In [2015] NZLCDT 12, Mr Sharma admitted one charge of misconduct and the facts giving rise to that charge.

However, the lawyers standards committee that brought the charge to the Tribunal and Mr Sharma differed as to whether the misconduct was intentional or inadvertent.

The charge arose from Mr Sharma’s purchase of a commercial property in Auckland. To finance the purchase, a bank (bank A) required a first mortgage to be registered in its favour.

To facilitate this, and without authority, Mr Sharma discharged the mortgage to another bank (bank B) over his own residential property, submitted a false solicitor’s certificate to bank A and filed a false discharge of mortgage certificate with Landonline to effect the discharge of the mortgage to bank B.

Mr Sharma’s residential property was mortgaged to bank B for $2.5 million. Yet when Mr Sharma completed the relevant form for bank A, he disclosed borrowings from bank B as $400,000 only.

Explanation

Mr Sharma’s explanation for this discrepancy, the Tribunal said, was that he did not have all the necessary detail when he started filling out the form and that a bank employee had instructed him to bring in all his bank statements and other documents and that the form could be completed later.

“But he signed the form with the $400,000 figure in it,” the Tribunal noted.

Mr Sharma said he concluded from his discussions with bank A that he would be able to access a confirmed stand-alone lending arrangement with the bank. On that basis he entered into an unconditional agreement to purchase the commercial property for $490,000 after an auction.

He then requested borrowings of $490,000 to meet the settlement date. Bank A said it required a first mortgage to be registered against Mr Sharma’s residential property before granting a loan for the commercial property.

Mr Sharma advised bank A that he would proceed, that he would pay off bank B from his own funds and that the only funds required from bank A would be $490,000 to buy the building.

Discharged

Bank A instructed Sharma Legal, requiring a new first mortgage over his residential property, with a priority limit of $1,090,000 plus interest.
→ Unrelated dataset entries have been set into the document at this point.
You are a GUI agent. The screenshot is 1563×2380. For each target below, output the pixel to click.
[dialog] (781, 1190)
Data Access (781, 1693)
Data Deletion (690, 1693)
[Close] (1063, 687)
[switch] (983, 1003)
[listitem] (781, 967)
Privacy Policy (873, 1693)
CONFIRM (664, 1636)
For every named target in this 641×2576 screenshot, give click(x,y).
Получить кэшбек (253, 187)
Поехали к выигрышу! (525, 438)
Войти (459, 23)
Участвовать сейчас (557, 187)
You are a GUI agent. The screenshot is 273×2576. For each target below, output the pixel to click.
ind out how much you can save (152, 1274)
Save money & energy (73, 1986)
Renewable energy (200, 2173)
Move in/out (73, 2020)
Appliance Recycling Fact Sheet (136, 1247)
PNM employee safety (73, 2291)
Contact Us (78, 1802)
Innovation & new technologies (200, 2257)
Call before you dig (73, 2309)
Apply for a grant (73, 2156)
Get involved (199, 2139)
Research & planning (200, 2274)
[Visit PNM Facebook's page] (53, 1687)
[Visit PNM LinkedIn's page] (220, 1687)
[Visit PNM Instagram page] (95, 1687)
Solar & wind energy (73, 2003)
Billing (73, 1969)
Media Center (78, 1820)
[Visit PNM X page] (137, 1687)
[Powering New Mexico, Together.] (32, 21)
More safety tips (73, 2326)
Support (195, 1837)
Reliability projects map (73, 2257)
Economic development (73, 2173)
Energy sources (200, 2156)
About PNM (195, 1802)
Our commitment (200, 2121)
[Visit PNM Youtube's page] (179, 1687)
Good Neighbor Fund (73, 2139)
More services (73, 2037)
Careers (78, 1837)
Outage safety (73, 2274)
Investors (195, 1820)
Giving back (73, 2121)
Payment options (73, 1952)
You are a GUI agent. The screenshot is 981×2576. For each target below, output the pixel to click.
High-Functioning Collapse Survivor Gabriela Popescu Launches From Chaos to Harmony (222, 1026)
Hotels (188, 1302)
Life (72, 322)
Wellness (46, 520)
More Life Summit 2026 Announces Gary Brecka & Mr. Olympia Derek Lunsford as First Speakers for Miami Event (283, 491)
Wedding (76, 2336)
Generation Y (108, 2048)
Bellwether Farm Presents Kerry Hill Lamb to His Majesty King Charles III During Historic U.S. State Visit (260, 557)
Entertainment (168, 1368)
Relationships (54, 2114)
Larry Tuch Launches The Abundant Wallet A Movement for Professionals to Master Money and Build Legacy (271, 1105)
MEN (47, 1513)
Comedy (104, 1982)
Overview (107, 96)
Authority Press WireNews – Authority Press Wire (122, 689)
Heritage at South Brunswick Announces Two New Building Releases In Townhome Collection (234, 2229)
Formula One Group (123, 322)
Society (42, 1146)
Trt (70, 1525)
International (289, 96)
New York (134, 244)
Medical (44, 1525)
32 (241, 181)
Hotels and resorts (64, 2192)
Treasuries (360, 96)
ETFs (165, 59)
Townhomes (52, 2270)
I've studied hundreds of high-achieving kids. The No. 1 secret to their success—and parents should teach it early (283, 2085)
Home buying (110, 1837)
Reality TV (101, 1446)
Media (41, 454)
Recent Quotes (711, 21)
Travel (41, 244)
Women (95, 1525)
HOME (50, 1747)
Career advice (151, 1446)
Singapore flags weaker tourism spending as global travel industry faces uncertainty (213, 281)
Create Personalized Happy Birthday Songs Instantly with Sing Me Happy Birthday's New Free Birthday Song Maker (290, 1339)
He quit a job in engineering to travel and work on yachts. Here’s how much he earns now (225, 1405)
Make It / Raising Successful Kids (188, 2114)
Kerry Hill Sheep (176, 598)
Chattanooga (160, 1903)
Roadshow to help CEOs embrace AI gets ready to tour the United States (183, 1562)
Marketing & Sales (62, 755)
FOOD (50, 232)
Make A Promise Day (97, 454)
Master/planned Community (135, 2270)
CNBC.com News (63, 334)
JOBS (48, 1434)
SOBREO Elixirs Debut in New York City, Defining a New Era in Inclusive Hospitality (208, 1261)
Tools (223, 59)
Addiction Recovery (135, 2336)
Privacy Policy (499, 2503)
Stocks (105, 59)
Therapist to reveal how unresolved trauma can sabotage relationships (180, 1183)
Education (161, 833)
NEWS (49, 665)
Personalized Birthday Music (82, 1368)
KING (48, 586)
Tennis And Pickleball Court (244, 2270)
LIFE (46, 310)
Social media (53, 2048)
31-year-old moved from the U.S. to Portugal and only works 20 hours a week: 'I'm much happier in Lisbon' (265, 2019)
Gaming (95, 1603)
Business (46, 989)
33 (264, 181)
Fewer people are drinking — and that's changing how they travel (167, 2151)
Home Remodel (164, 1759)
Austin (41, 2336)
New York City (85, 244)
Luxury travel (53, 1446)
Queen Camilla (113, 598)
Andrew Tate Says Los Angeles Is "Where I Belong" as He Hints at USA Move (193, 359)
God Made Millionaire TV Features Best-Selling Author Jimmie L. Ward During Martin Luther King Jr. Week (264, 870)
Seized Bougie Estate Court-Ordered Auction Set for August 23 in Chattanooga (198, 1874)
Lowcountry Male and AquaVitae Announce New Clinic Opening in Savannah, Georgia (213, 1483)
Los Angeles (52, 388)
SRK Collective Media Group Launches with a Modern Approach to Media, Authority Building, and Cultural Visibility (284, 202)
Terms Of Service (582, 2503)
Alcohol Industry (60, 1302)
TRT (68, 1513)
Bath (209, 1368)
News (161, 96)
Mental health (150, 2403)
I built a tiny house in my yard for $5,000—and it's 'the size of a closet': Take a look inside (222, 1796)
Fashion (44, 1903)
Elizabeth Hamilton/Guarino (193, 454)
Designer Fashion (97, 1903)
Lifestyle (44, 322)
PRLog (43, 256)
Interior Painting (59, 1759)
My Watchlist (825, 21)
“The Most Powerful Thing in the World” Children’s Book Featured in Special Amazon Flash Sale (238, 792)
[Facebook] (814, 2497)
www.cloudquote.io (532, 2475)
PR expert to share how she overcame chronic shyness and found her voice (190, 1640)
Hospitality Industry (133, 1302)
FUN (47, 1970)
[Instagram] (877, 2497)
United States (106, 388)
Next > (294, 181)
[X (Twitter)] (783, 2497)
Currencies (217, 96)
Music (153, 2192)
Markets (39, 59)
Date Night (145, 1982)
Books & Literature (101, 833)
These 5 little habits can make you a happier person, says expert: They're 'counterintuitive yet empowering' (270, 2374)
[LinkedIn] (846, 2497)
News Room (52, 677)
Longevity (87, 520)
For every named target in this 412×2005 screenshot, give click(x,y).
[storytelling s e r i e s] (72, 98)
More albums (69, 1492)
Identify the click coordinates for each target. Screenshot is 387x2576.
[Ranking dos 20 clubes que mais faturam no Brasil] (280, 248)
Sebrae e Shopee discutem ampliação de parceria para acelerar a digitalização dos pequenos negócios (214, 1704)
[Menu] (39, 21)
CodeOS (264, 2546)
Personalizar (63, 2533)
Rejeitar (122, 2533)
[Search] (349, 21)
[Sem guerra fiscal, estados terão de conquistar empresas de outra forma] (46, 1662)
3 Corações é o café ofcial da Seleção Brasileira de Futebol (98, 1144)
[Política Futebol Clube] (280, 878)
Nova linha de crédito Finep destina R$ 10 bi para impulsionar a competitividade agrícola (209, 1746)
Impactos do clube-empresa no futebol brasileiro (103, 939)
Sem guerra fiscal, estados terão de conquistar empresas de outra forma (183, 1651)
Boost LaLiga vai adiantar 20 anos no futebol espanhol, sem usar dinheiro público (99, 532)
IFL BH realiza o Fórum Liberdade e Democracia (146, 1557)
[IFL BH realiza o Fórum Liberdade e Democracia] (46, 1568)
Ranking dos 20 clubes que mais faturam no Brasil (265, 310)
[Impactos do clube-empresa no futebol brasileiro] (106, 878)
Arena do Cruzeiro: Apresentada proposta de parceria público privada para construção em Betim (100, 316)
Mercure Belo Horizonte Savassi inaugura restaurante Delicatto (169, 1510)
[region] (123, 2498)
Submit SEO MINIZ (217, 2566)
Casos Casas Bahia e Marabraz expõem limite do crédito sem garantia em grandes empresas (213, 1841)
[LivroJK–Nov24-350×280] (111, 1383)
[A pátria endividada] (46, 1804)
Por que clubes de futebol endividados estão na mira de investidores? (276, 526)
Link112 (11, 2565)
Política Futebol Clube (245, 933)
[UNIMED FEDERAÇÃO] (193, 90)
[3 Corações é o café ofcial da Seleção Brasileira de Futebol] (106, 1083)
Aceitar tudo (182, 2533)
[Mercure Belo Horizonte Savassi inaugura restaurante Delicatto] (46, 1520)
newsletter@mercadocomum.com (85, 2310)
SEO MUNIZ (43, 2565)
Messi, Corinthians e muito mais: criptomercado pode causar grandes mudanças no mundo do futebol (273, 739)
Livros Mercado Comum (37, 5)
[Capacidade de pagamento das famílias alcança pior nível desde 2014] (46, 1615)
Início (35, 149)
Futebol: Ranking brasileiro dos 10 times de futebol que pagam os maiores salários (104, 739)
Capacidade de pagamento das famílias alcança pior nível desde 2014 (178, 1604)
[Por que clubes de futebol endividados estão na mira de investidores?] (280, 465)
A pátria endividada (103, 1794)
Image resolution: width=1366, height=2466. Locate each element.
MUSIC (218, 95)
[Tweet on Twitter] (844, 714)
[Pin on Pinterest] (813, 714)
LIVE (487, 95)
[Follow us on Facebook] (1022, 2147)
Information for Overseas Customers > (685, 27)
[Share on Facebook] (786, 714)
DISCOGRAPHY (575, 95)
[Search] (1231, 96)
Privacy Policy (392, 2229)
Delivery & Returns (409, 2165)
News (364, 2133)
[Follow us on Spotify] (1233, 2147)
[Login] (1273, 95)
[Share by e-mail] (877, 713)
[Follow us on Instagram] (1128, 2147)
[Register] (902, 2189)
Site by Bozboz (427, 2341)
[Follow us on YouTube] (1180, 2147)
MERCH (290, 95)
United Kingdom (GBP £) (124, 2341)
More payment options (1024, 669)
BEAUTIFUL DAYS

To effect these conditions, Mr Sharma discharged his own mortgage to bank B without authority from the bank.

He achieved this by submitting a false solicitor’s certificate to bank A, filing a false discharge of mortgage with Landonline and registering the bank A mortgage with Landonline.

Mr Sharma told the Tribunal that “whilst he discharged the mortgage to [bank B] over the property without authority from [bank B] he did such inadvertently without intention to mislead or deceive”.

Mr Sharma also said that “whilst accepting that a solicitor’s certificate that was false was provided to [bank A] he did not believe that certificate to be false at the time that the certificate was given, and that whilst accepting that a false discharge of mortgage certificate was filed with Landonline he did not believe that such to be a false certificate at the time that it was given”.

When bank B discovered that the mortgage had been discharged without authority and that the borrowers had granted the Sharmas a new mortgage, it lodged a caveat over the title to the property. It subsequently cancelled the loan contracts and demanded full repayment of indebtedness to it.

Mr Sharma has repaid all amounts owing to bank B.

How did it happen?

“As a result of the practitioner’s actions, the Registrar-General of land suspended Mr Sharma’s ability to certify land title transactions until after the matter had been dealt with by the Tribunal,” the Tribunal said.

In oral evidence, Mr Sharma was asked a number of times to explain how this “error” could possibly have arisen. “He was simply unable to provide a rational explanation.

“In the end we were in agreement with the Registrar of Land who said the following when removing Mr Sharma’s e-dealing authority: ‘Mr Sharma maintains he made an error in discharging the mortgage. In the absence of a clear explanation as to how this came about it is difficult to understand how this could have occurred’.

“The Registrar, Mr Muir, went on to discuss the integrity of the land title system and its reliance upon lawyers diligently performing their obligations when certifying land title transactions.

“These comments confirm the seriousness of the misconduct insofar as it affects the reputation of the profession as a whole and the integrity of the land transfer system in this country.”

The Tribunal said it reached the view that the discharge of the mortgage was “deliberate and not an inadvertent error as described by the practitioner”.

That finding “elevates the misconduct to conduct involving dishonesty and is very serious misconduct indeed”.

“We accept the submission that the practitioner has failed on both counts in relation to this discharge of mortgage and that that behaviour is aggravated by reason of the fact that it was dealing for his personal benefit.”

Further aggravating features were three adverse disciplinary findings against Mr Sharma since 2008 – two findings of unsatisfactory conduct and one of conduct unbecoming.

As well as the strike off, the Tribunal ordered Mr Sharma to pay $15,097.89 standards committee costs and $5,384 Tribunal costs.